■ Materials provided:
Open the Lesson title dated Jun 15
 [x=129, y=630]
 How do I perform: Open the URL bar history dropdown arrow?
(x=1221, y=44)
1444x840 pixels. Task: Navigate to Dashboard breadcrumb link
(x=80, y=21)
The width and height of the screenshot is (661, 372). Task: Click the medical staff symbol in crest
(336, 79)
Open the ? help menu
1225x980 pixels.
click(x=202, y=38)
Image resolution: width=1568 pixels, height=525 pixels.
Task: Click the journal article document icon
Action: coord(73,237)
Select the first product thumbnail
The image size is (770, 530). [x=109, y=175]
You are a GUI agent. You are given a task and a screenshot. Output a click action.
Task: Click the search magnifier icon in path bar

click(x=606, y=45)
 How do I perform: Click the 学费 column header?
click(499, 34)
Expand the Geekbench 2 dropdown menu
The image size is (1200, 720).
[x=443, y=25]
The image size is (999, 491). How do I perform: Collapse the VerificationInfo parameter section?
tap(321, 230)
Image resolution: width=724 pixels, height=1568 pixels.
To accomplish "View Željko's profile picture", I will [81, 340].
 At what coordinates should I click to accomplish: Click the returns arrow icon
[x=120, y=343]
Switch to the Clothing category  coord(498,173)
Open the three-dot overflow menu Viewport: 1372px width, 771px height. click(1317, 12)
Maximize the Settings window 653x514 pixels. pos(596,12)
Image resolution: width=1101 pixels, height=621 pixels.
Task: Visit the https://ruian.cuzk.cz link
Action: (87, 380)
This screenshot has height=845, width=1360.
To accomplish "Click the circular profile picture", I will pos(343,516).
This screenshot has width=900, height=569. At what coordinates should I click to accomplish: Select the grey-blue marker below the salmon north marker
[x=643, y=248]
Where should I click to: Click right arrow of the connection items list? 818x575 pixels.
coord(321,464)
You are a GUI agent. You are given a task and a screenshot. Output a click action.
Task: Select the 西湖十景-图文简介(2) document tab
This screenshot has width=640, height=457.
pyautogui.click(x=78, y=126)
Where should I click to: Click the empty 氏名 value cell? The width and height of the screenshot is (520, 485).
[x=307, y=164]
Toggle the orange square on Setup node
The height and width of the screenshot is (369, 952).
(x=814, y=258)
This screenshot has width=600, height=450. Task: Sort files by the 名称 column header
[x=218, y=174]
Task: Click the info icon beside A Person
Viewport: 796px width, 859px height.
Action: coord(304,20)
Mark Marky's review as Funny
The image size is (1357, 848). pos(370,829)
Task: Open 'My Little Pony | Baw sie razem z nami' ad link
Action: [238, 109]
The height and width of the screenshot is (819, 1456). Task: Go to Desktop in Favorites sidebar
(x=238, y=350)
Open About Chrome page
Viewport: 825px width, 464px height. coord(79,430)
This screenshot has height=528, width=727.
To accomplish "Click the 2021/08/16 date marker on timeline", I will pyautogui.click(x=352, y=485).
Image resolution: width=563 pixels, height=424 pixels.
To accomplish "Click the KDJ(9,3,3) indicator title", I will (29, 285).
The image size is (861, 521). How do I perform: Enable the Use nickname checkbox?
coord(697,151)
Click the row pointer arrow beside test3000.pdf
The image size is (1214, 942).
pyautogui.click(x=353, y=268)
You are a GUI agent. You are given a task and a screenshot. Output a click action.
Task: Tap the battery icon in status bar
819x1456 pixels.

■ Exercise objective:
From the listing above, pick out every line containing "will".

■ Exercise output:
To accomplish "View Željko's profile picture", I will [81, 340].
To accomplish "Click the circular profile picture", I will pos(343,516).
To accomplish "Click the 2021/08/16 date marker on timeline", I will pyautogui.click(x=352, y=485).
To accomplish "Click the KDJ(9,3,3) indicator title", I will (29, 285).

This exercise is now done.